JACKSON – Mississippi’s unemployment rate ticked down to 8.3 percent in November, as the state’s economy continued to progress slowly.
A separate survey shows state employer payrolls also rose. Both sets of figures — adjusted to cancel out normal seasonal changes — were released Friday by U.S. Labor Department.
It’s Mississippi’s lowest jobless rate since January 2009. The state’s unemployment rate was 8.5 percent in October and 9 percent in November 2012.
Mississippi tied with Minnesota for the sixth-highest unemployment rate among the states. Nevada and Rhode Island tied for the nation’s worst jobless rate at 9 percent, while North Dakota was again lowest at 2.6 percent.

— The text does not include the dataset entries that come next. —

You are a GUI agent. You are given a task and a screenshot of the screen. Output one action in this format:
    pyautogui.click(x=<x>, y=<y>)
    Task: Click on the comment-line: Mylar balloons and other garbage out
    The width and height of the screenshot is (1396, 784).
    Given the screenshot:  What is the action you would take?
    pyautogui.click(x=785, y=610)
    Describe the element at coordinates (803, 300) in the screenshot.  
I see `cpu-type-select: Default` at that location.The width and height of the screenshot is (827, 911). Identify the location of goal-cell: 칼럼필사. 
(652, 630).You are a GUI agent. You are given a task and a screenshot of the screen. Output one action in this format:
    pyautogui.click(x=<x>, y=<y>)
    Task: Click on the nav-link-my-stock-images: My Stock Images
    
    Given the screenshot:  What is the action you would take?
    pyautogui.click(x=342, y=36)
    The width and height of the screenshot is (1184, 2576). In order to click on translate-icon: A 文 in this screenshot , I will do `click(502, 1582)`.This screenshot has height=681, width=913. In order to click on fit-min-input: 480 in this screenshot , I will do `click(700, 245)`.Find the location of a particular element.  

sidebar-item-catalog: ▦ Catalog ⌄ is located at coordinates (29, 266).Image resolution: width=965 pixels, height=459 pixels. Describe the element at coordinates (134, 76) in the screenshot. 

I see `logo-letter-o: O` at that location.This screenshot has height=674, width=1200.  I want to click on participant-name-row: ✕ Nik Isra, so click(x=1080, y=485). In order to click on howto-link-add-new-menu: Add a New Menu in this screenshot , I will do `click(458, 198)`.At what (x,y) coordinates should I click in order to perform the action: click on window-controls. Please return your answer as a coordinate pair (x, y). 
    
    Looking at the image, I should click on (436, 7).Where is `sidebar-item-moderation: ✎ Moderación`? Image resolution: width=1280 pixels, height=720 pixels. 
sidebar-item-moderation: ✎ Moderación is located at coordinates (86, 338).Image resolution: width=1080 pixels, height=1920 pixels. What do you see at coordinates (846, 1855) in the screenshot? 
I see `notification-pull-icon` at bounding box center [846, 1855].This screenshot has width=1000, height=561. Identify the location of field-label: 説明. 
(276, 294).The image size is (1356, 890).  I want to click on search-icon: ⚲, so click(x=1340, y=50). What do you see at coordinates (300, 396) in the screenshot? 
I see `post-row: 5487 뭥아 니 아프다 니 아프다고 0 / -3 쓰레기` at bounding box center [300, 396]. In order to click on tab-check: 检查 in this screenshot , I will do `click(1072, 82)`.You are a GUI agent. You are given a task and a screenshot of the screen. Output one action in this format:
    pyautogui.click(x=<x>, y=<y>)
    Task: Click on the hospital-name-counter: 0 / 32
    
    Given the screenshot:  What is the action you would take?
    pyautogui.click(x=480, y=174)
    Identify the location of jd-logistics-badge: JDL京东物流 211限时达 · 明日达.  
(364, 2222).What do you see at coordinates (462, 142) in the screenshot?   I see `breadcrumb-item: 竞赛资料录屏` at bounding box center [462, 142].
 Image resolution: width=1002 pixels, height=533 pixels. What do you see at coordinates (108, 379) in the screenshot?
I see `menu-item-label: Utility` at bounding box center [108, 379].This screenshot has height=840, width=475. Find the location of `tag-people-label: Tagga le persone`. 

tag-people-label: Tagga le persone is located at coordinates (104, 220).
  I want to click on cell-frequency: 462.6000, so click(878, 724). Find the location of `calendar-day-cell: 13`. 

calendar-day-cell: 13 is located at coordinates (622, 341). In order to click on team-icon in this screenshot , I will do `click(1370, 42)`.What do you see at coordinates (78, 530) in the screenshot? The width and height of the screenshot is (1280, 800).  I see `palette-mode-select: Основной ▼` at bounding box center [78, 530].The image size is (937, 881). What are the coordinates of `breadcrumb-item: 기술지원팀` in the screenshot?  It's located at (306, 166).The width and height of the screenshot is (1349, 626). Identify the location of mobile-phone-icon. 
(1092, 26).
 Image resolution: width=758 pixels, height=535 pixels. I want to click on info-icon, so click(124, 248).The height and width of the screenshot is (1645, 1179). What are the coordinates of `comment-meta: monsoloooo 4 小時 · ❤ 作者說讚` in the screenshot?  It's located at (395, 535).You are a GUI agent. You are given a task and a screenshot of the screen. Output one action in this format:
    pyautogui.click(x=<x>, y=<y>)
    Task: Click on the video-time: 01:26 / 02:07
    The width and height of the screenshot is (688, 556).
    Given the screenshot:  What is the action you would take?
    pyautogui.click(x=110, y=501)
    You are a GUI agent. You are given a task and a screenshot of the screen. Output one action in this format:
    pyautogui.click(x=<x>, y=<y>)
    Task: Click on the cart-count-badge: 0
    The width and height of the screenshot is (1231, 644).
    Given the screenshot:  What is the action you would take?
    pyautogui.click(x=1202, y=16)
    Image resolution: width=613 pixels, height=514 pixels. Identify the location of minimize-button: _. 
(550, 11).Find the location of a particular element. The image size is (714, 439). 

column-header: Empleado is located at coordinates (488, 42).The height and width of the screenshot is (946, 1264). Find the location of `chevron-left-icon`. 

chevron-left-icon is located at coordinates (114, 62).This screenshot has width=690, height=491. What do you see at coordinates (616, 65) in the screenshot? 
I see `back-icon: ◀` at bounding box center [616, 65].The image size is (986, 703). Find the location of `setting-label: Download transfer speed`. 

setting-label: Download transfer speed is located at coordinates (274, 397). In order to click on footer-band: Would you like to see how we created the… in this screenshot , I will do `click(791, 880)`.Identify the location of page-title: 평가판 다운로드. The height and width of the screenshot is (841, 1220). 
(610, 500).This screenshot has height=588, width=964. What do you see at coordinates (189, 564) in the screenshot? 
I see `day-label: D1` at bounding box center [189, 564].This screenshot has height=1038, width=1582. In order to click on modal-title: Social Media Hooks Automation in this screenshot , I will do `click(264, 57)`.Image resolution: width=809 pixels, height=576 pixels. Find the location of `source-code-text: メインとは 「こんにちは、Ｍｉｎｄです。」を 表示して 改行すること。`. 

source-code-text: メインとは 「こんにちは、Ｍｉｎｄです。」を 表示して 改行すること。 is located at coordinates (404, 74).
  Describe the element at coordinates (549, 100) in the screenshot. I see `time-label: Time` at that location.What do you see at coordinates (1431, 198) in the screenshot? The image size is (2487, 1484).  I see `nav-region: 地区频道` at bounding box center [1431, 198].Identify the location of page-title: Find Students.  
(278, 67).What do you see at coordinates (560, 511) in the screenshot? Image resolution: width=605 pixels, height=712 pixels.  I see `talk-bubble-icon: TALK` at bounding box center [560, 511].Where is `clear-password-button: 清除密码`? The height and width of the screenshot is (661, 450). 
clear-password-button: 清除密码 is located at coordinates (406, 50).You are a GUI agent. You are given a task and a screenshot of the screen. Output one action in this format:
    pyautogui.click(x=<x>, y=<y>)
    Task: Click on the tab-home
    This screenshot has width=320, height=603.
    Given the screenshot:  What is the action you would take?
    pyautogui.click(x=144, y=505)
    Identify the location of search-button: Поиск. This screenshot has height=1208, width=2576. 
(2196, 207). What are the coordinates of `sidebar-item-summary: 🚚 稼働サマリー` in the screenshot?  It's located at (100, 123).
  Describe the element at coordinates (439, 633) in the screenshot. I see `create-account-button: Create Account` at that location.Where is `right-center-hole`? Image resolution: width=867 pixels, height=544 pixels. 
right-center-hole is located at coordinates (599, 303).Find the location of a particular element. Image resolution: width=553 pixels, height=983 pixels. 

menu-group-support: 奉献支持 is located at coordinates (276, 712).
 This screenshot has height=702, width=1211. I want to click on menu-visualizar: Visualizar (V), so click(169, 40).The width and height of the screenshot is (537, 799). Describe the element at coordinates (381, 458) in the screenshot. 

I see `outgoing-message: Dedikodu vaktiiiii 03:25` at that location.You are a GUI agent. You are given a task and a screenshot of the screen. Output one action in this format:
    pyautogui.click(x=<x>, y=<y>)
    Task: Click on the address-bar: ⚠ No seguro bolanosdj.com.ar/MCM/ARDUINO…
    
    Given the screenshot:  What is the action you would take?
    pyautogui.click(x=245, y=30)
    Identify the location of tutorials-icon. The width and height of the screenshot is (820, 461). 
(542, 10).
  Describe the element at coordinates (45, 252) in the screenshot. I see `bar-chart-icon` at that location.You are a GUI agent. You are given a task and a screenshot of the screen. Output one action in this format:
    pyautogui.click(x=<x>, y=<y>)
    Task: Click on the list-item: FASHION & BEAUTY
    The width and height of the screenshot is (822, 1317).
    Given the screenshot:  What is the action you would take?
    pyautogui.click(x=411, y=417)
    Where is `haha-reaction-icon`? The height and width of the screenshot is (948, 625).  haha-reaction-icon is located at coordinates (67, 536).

Jobless levels fell or were unchanged in all 50 U.S. states in November, evidence that hiring is improving across the country. Employers added jobs in 43 states and cut jobs in just seven.
The national unemployment rate dropped to 7 percent in November from 7.3 percent in October.
The unemployment rate is calculated by a survey that asks how many people are looking for a job. A second survey each month asks employers how many people are on their payrolls, a measure many economists use as their top labor market indicator.
Mississippi payrolls rose by about 2,000 during November. They’re more than 18,000 above November 2012 levels. But the state still has about 3 percent fewer jobs than it did in early 2008.
The professional and business services sector, which has been a star performer in Mississippi this year, added nearly 1,700 jobs in November, an increase of nearly 1.6 percent. Also posting gains were the trade, transportation and utilities; education and health services; manufacturing and government sectors.
Dropping workers were the construction, financial activities and leisure and hospitality sectors.
The broadest measure of those who are unemployed averaged 15 percent in Mississippi during the 12 months ended September 30, the most recent figures available. That number includes people who are looking for work only sporadically, have given up looking or are working part time because they can’t find a full-time job.
Nationwide, that broad measure averaged 14.1 percent during the same time.